My Favorite Indie in Flagstaff, AZ

With the official day of giving thanks just around the corner, it makes sense that we’re focusing on our favorite indie bookstores this month here at the Class of 2K13 blog. And my choice of indies to highlight also makes sense, considering the fact that I was in the store just today doing one of the things I love to do there (more about that later).

The bookstore I’m talking about is Bookman’s (aka Bookman’s Entertainment Exchange). It’s well-known to Arizonans, as there are several locations throughout our fair state, but the Flagstaff location is, hands down, my favorite. This is the store where R.E.M.’s Michael Stipe walked up to me in the nineties (stop me if you’ve heard this one before – most people who know me have) and asked if I thought they had any of Robert Graves’ poetry. As I recall, I led this friendly stranger over to the poetry section (which I knew well) and showed him where to look. He thanked me, life went on, and it wasn’t until later that night that I was like, “Wait a minute. Was that…?” Sure enough, over the next few days, our little mountain town was abuzz with news of our celebrity visitor.

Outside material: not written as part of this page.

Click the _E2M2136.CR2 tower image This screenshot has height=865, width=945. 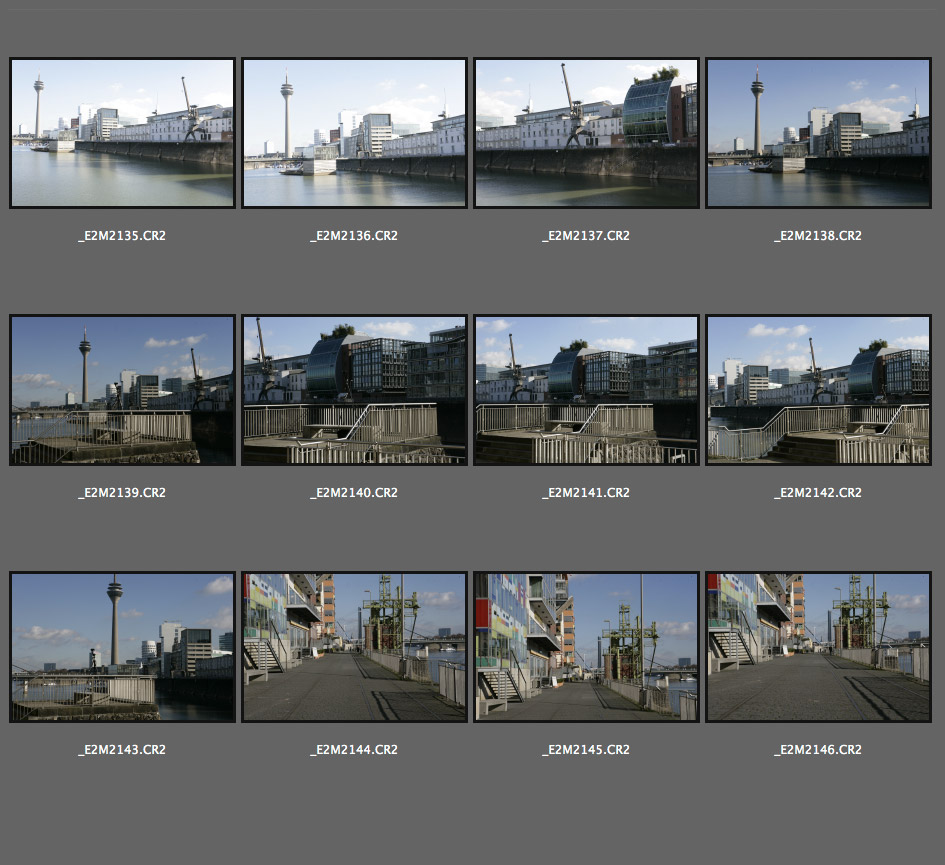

That's me, chillin' in the Bookman's cafe

That’s me, chillin’ in the Bookman’s cafe

Several winters ago, during an incredibly intense blizzard, the roof of Bookman’s caved in, which meant we all had to do without the store for way too long while they rebuilt. It eventually came back better than ever, though, this time with a full café and an even more awesome collection of stuff than they’d had before. Which brings me to today, when I was in Bookman’s trading some of that stuff. One of the neatest things about my favorite indie is that it’s an exchange – sort of like a trading post, really. In other words, you can bring in your “stuff” (in my case, everything ranging from books to some nice quality costume jewelry to a kid’s microscope) and they will give you cash or trade credit. The credit is always a better deal, in my opinion, which is how I came away with some nice pre-holiday loot to spend on whatever coolness I find there in my upcoming visits. They also host readings, signings and, this month, NaNoWriMo write-ins for the local community.

Bottom line: If you’re ever in Northern Arizona visiting the Grand Canyon or whatever, be sure to make a stop at Bookman’s Entertainment Exchange on Milton. You won’t be disappointed!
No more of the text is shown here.